Last year's Nothing About Me offered an inkling as to what Stickup Kid could perpetrate. They're all about mellow, laid-back pop-punk: Nothing too spectacular, just a nice, edgy-yet-simple incarnation of punk on the table. As the name suggests, Future Fire demonstrates how far they've come to realizing their potential and it adds a great deal of credit to their name. This record discloses exactly why Stickup Kid should be going onto bigger and better things very soon.

As an opener, "Lost" could throw listeners for a loop, as it's the typical pop-punk beat until the end picks up the pace and then pushes the rest of the record in a slightly different direction. I've found a lot of disjoint and musical disconnection, with quite a few pop-punk records lately, but just like Hostage Calm and The Story So Far, Stickup Kid maintains a pace that adds flavor, and at times, flashiness to their sound. When they go faster, with skatepunk vibes intact like on "The Depths of Me," they handle it sweetly. Tony Geravesh's vocal work is a tad generic but he's clean and unveils the best of Stickup Kid's sound.

The anthemic and catchy "Keeping My Distance" breathes life into the band's notion of rejecting the materialistic things in life. There's something about their music that, while not the most innovative, is far from a superficial and arbitrarily poppy sound that'll bore to death. Curtis Wallace and Bo McDowell's guitars solidify their musicianship. The clauses on growing up and the leases on life are what Stickup Kid throw in with a distinct California flavor. There are a couple unsettling tracks that make it slightly difficult to recoup the album's essence but when a song like "Through The Night" imprints so well, it makes the weaker tracks more forgettable.

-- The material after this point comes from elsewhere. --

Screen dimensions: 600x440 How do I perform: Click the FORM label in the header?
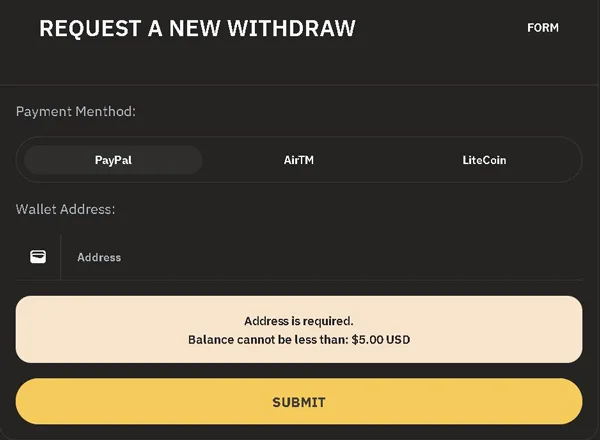click(x=543, y=28)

Stickup Kid craft longer songs here and it's nice to hear that exploration. They've adapted a more astute take on the genre and "Gotten Away" shows this, with its ballad-esque feel that crescendoes nicely. The dodgy "Wasted" is counteracted by a fitting end in "Tailwind." Stickup Kid have gone from meddling skater punks to a blossoming band. Impending speculation or not, this album's sure to bring quite a few eyes to the fore and it's imminent. Stickup Kid are out of the dugout and reiterating that they're here to play ball.